→ About this exercise:
The records follow. Filter them to the lines that hold "click".

→ Records for processing:
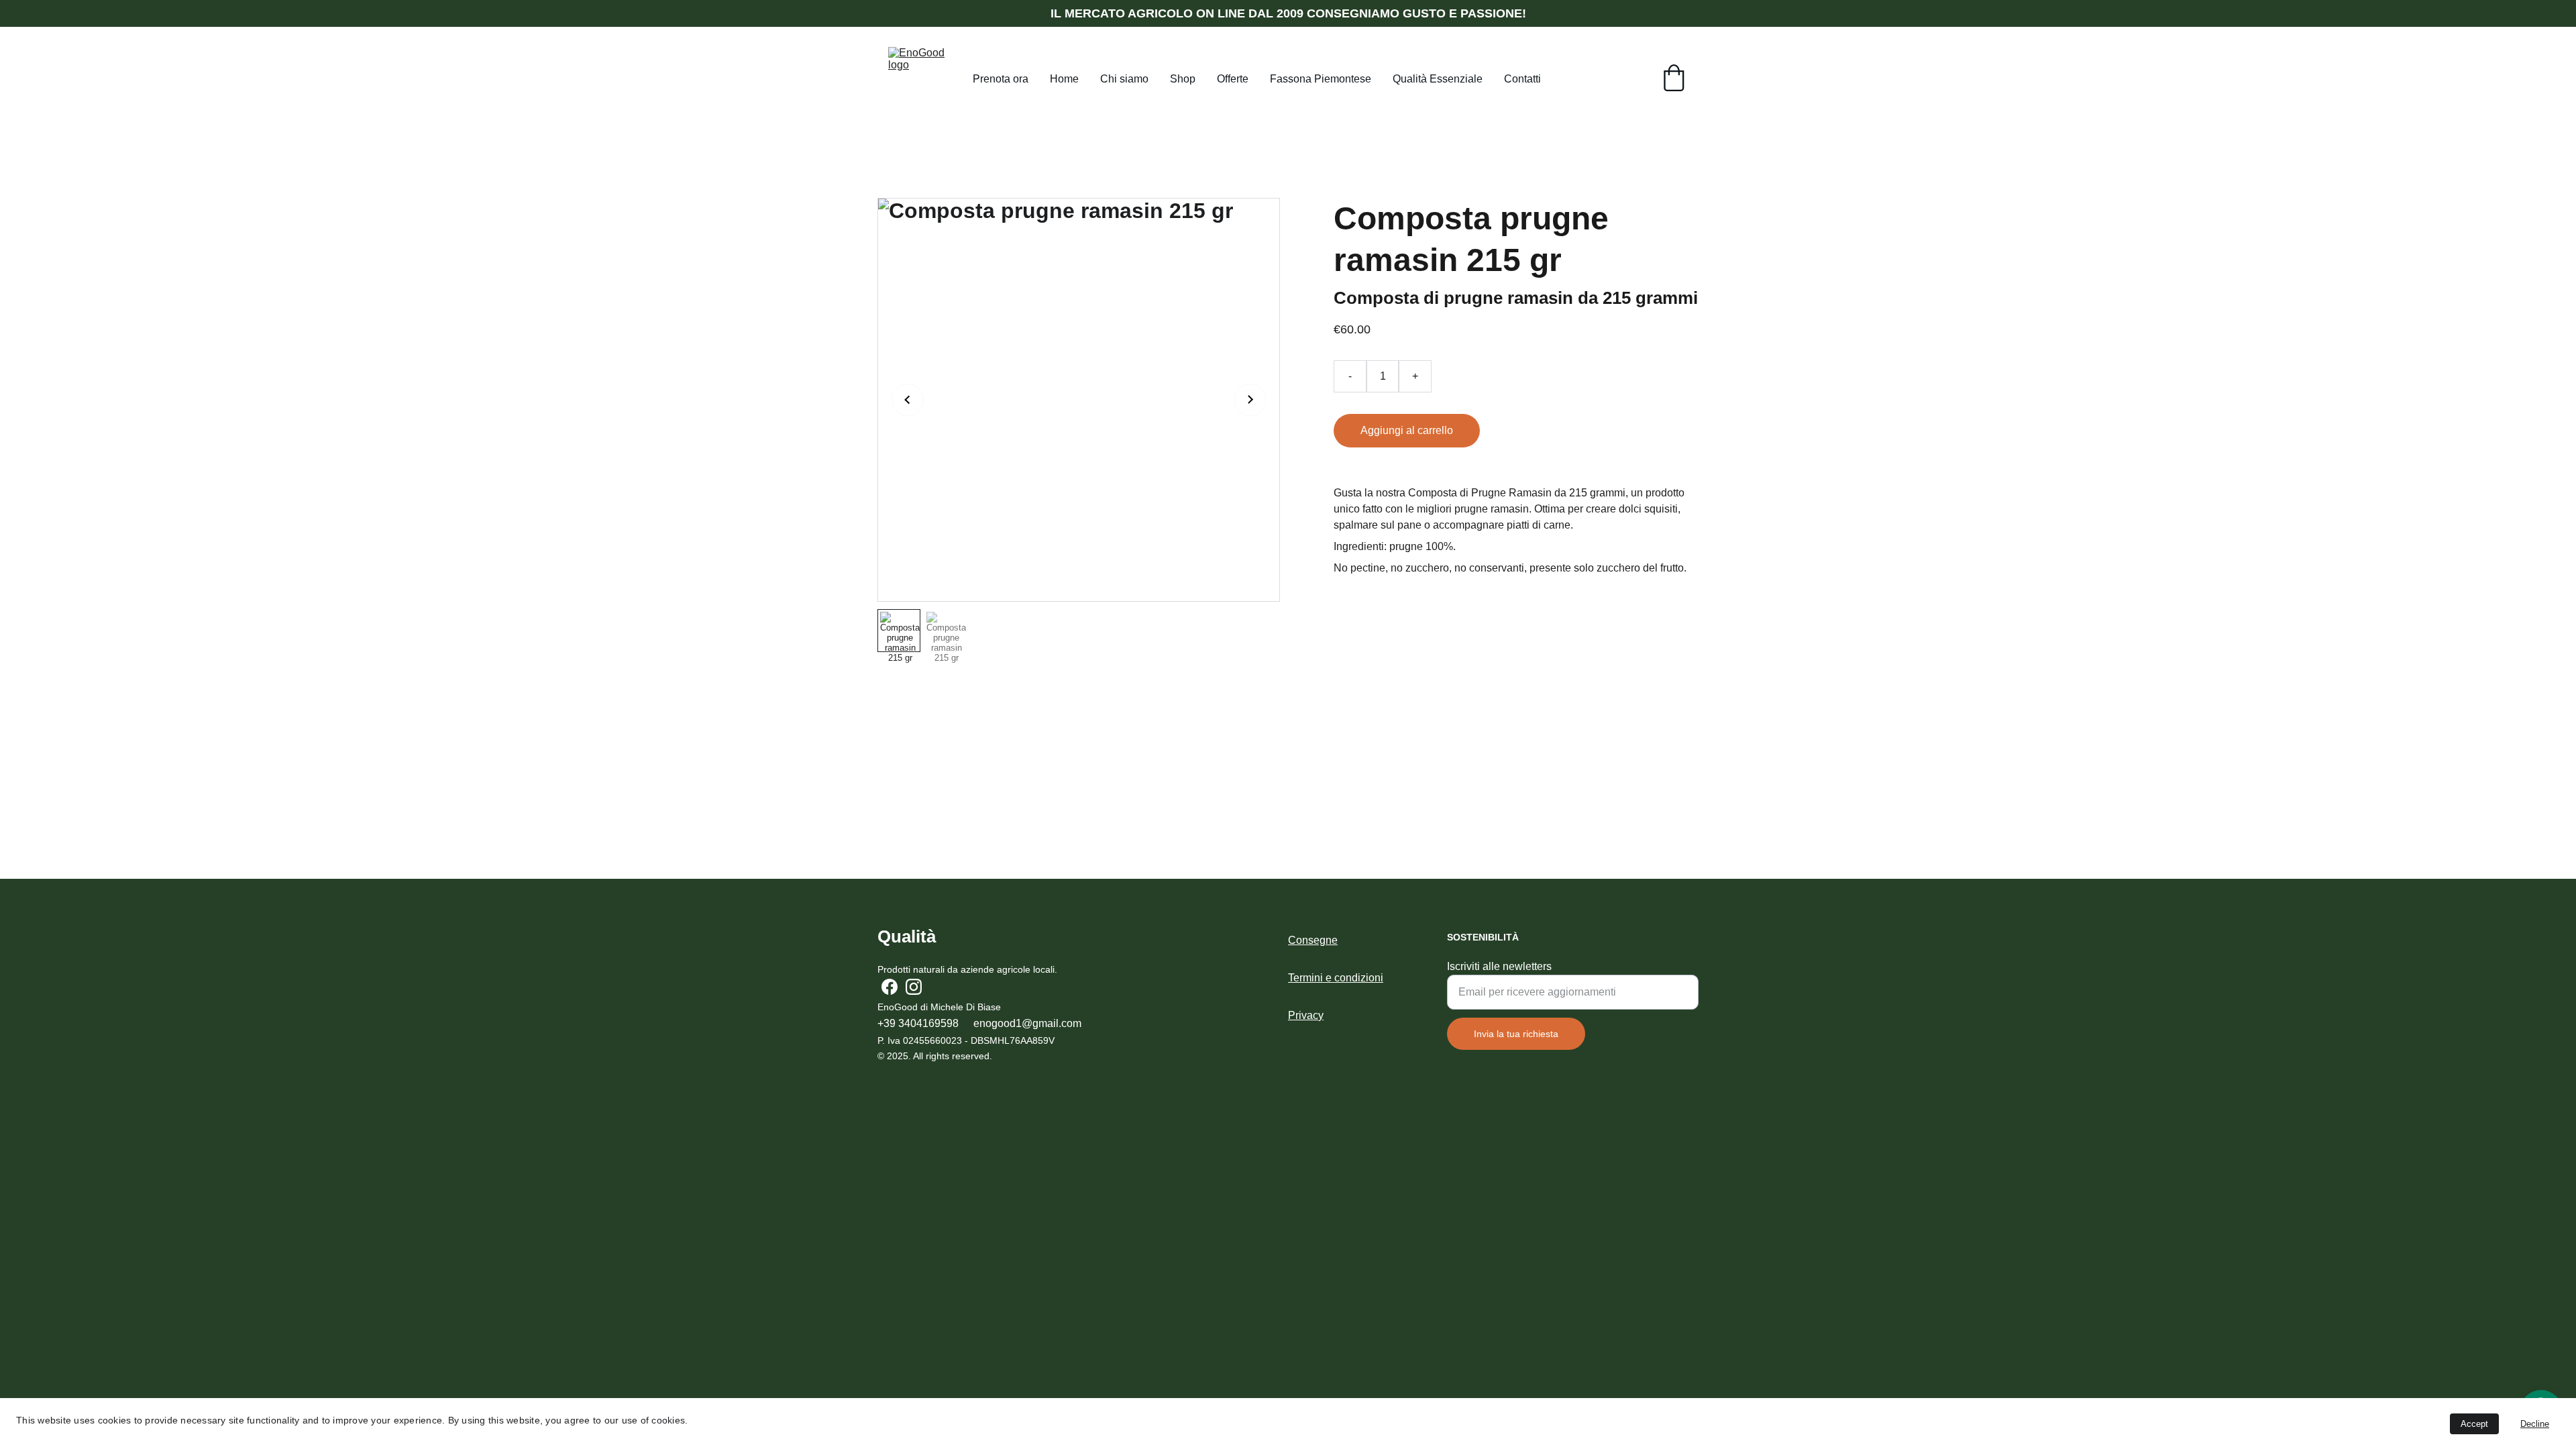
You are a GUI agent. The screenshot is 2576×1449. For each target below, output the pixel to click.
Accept (2474, 1424)
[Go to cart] (1674, 79)
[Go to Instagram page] (914, 987)
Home (1064, 79)
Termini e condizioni (1335, 977)
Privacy (1306, 1015)
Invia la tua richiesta (1516, 1033)
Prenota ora (1000, 79)
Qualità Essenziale (1438, 79)
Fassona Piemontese (1320, 79)
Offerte (1232, 79)
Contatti (1522, 79)
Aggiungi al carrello (1406, 430)
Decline (2534, 1424)
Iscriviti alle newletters (1499, 966)
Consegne (1313, 940)
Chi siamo (1124, 79)
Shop (1182, 79)
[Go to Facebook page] (889, 987)
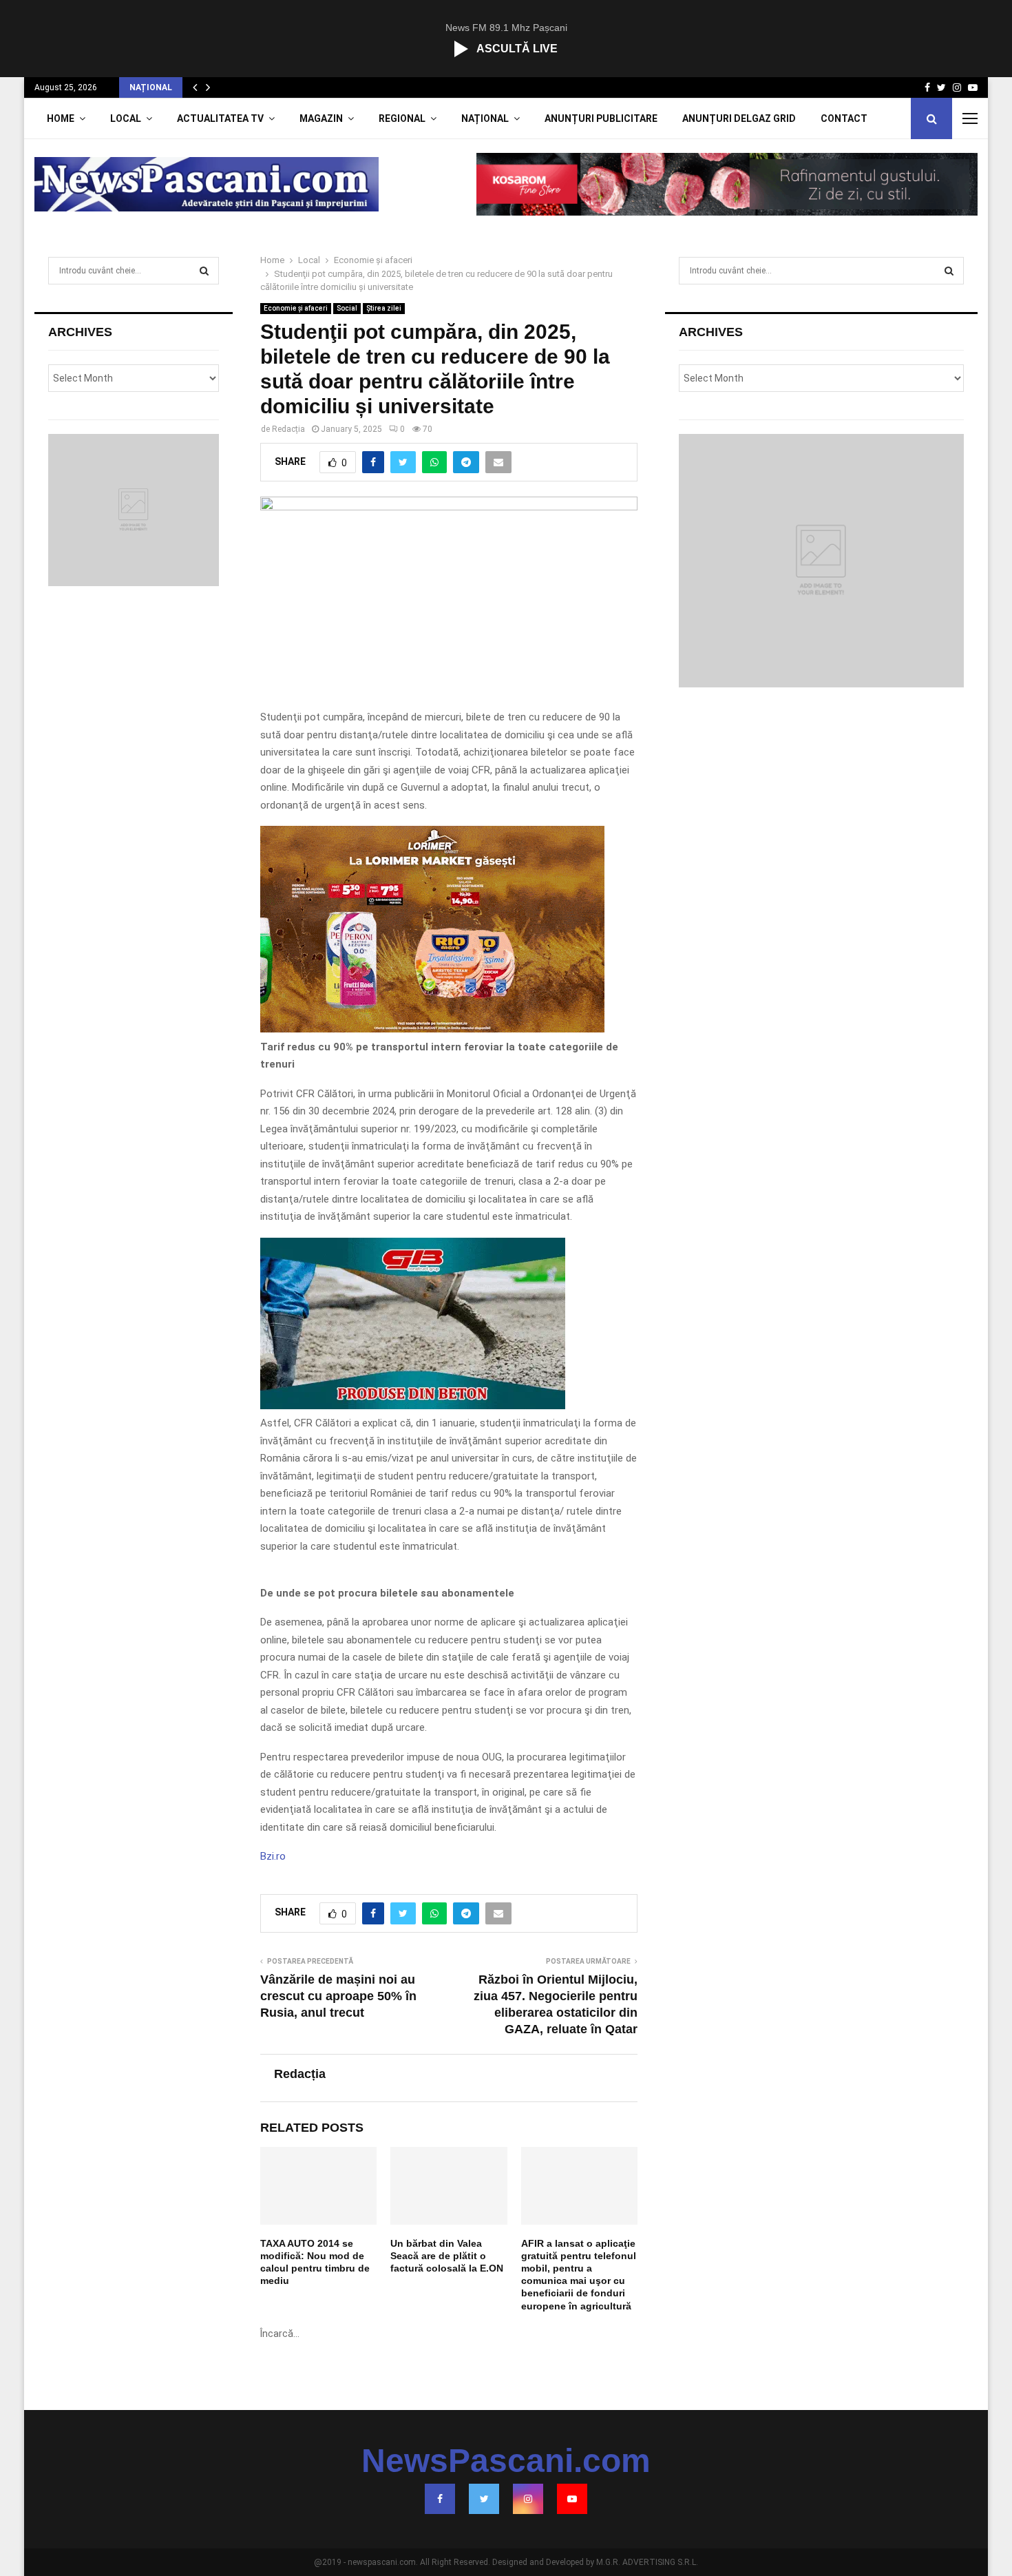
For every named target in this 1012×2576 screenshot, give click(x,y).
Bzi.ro (273, 1856)
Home (60, 118)
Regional (402, 118)
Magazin (321, 118)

→ Answer area:
You are a GUI agent. The screenshot is 2576×1449. For each target below, output the pixel to click.
For every named target in this 1012×2576 screenshot, give click(x,y).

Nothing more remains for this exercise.